DATA SHOWN
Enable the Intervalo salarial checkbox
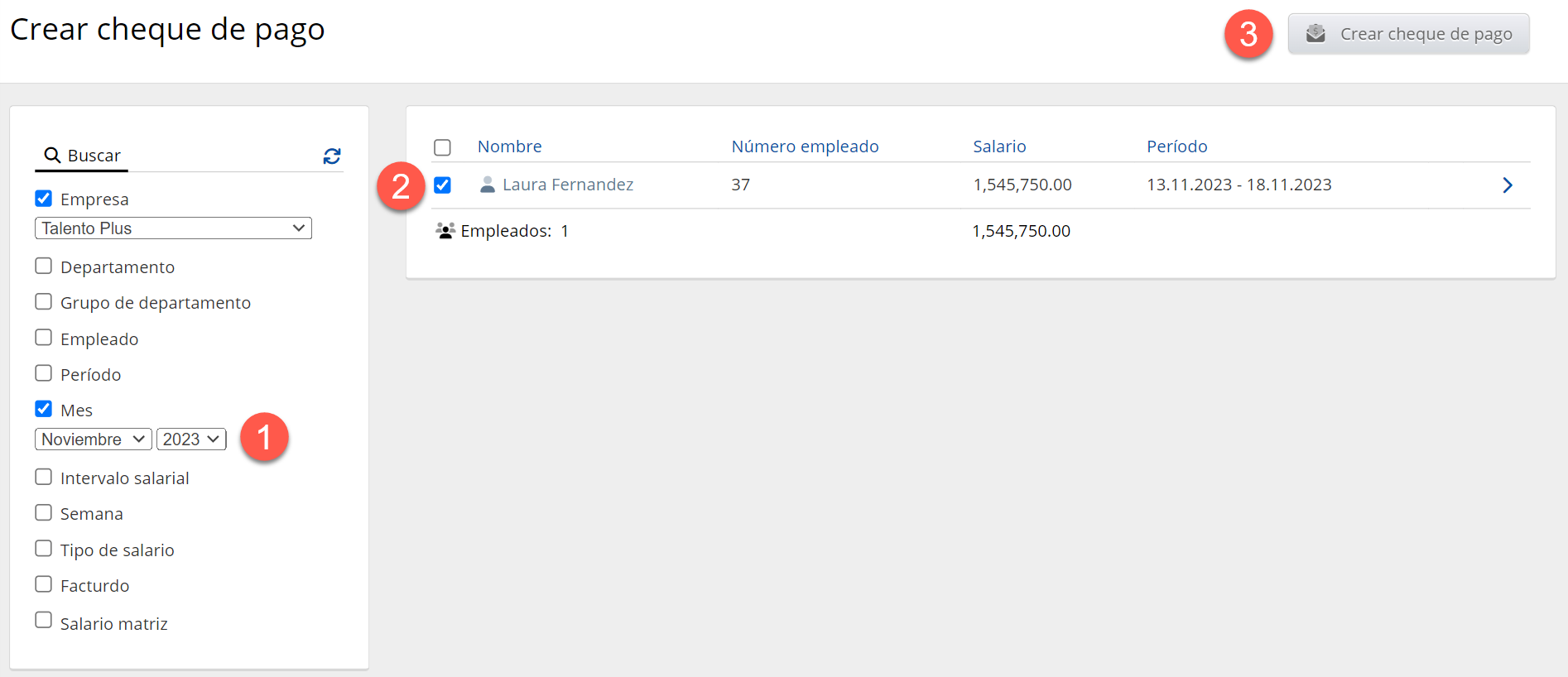The width and height of the screenshot is (1568, 677). tap(44, 477)
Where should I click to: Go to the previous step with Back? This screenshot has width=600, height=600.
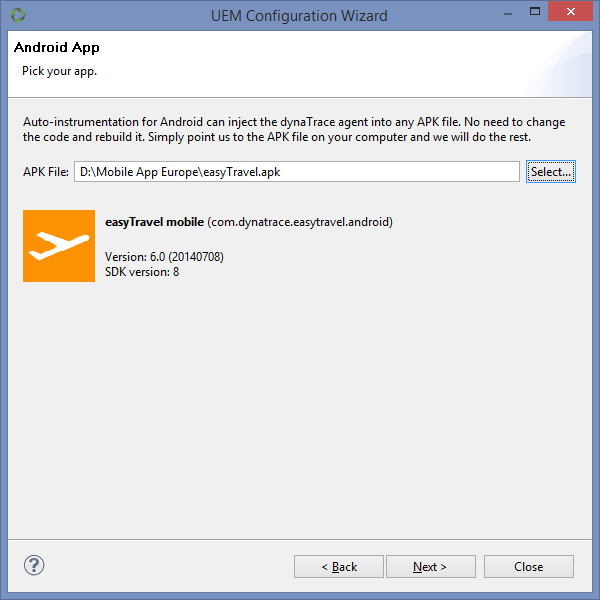[339, 566]
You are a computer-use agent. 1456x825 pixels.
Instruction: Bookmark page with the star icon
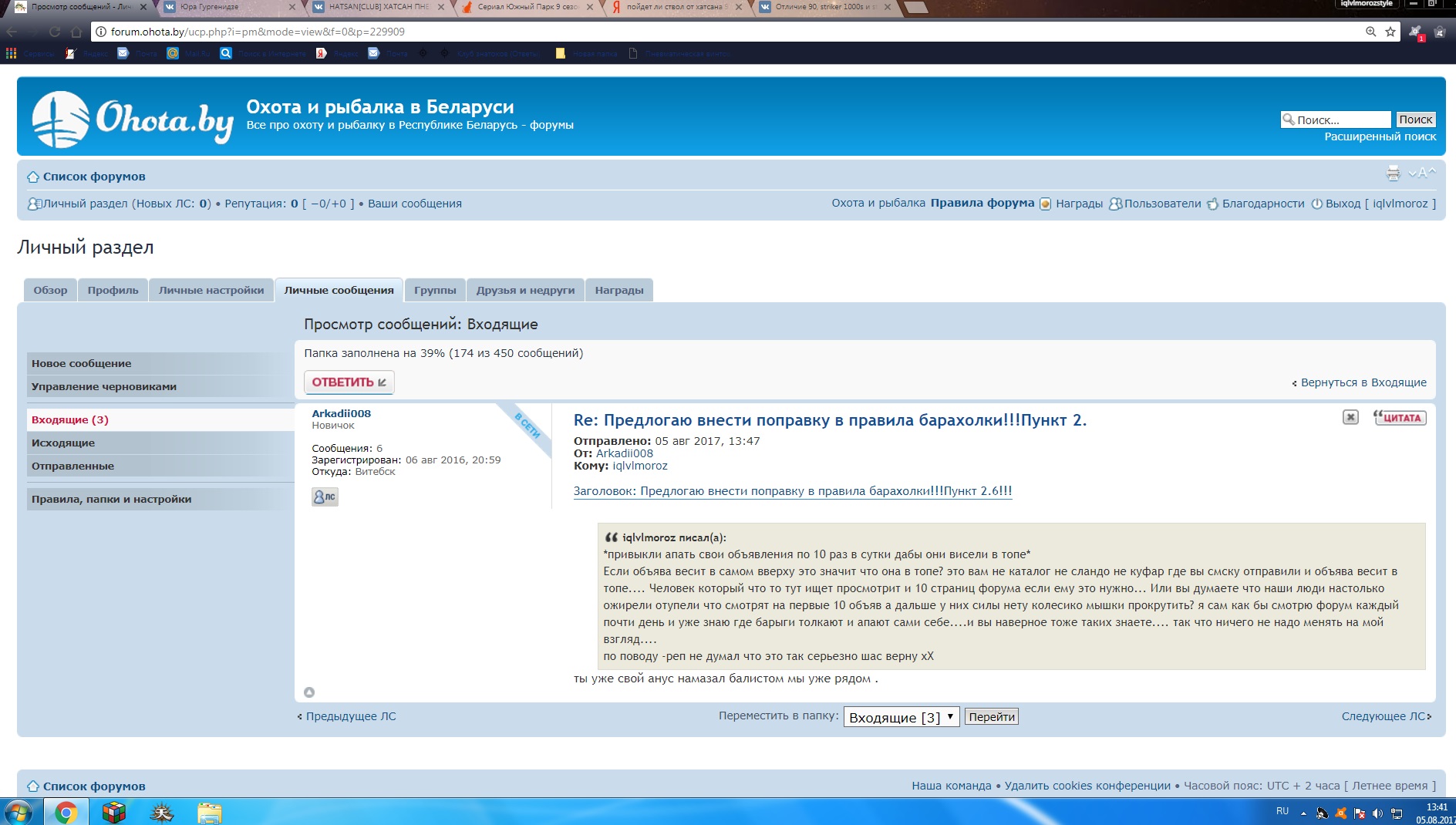(x=1390, y=32)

WORK ORDER
Repeat every record above exactly, but drop the pictures.

WRITTEN ANSWER
Enable the Intervalo salarial checkbox
The width and height of the screenshot is (1568, 677). tap(44, 477)
Where should I click to: Go to the previous step with Back? This screenshot has width=600, height=600.
[339, 566]
You are a computer-use agent. 1456x825 pixels.
Instruction: Bookmark page with the star icon
(x=1390, y=32)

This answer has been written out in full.